The other day, I was going through my assorted drama, and realized I have 6 or 7 girls that I am either confused about or have some involvement. Yikes! That's a lot too many. There are two pairs - Jill and Shannon, Panda and Bonobo Girl. Then there is Shannon's roommate, Betty, and one other girl (the treasurer of Fencing Club). Shannon's roommate and the treasurer I'm very baffled about. The treasurer I might just be misreading, Shannon's roommate could be just being friendly or possibly more interested in Jill (I'm not sure if she likes men or women - I've heard lots of different things). Betty is going to be a fling during the summer, I think (long distance isn't going to work out). Jill and Shannon have worked things out, mostly, and I think that Jill and I are finished as a couple, and are back to just friends. However, I'm not totally positive on that. Bonobo Girl has said she will do anything with me that I feel like. That's both very flattering, and kind of unnerving. I don't want to take that kind of power lightly, but it would be so much fun to hook up with her. However, my feelings for Panda come into play. I'm not sure exactly where I stand with that, but I know I do love Panda dearly as a friend. Again, she and I have to talk at the beginning of the semester.

Yes, there is a beginning of the semester for me - my GPA is now a 3.047. Cutting it close, but I'm back. For at least another year. Next semester is going to be tough.

I went and saw Pirates 3 last night with my sister and Betty. That was fun - pretty decent movie overall. A few wonderful lines, as usual. After the movie, we stopped by an all night Price Chopper so my sister could get some candy that she wanted. I was being kind of a dick, and pretend groping Betty, because it made my sister so unnerved. Of course, she thought I actually did grab her and was rather annoyed at me. So, of course, since I was already in trouble for something I didn't do, I grabbed Betty's ass. That went over well. Betty yelped and my sister freaked. Of course, neither of us (Betty and I) wanted my sister truly pissed at us, so we ended up just laughing hysterically, and standing 6 feet apart for the rest of the time we were in the store. It was amusing.

Being home is both good and bad. My mom and sister are often at major odds.
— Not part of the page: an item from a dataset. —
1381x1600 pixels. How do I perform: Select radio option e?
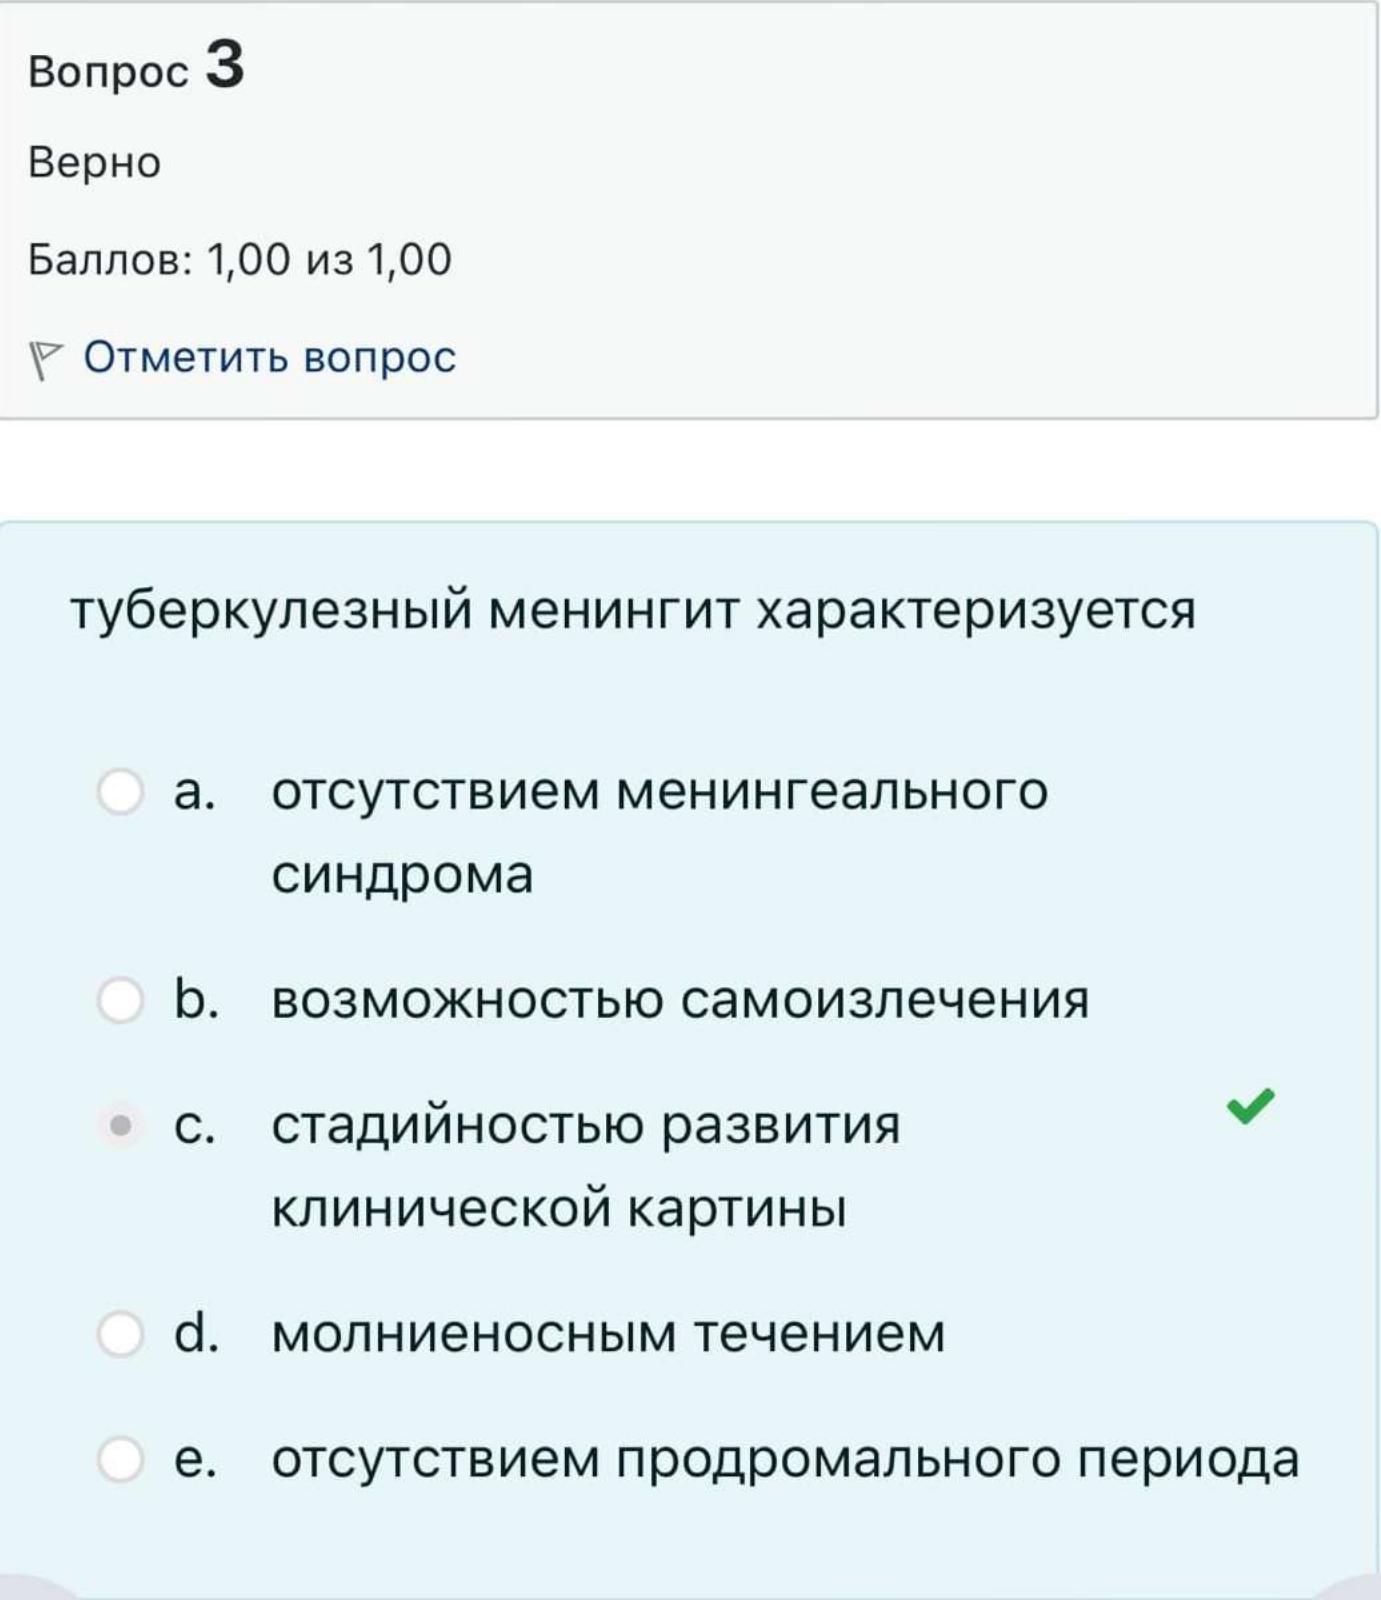pyautogui.click(x=120, y=1459)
I swear my sister is looking for a fight half of the time, and they both bitch at me about the other. I always want to help, but hell, I usually make things worse. I've started just leaving when they start fighting. They got into a huge row at dinner one time over my sister gaging her ears (putting the huge holes through them - she's planning on going to 4, which isn't that huge, but definitely noticeable), and I just got up and left, after I had finished eating. I didn't say anything, didn't storm off, just removed myself from their presence. I was only going to make it worse if I opened my mouth. They both automatically assume that I am on their side, and often I'm not on either, or just don't care. They completely misunderstand each other as the norm, and that's what brings about most of it. I'm sick of dealing with it. Thankfully, I'll be on a boat for the majority of the summer.

Now, I have to start cleaning my room out - my mom is renting out my room, since I'm not going to be around the house much anymore, and so I'm moving my center of living down to what used to be the music room, and is being turned into an office/guest room deal. Fun fun.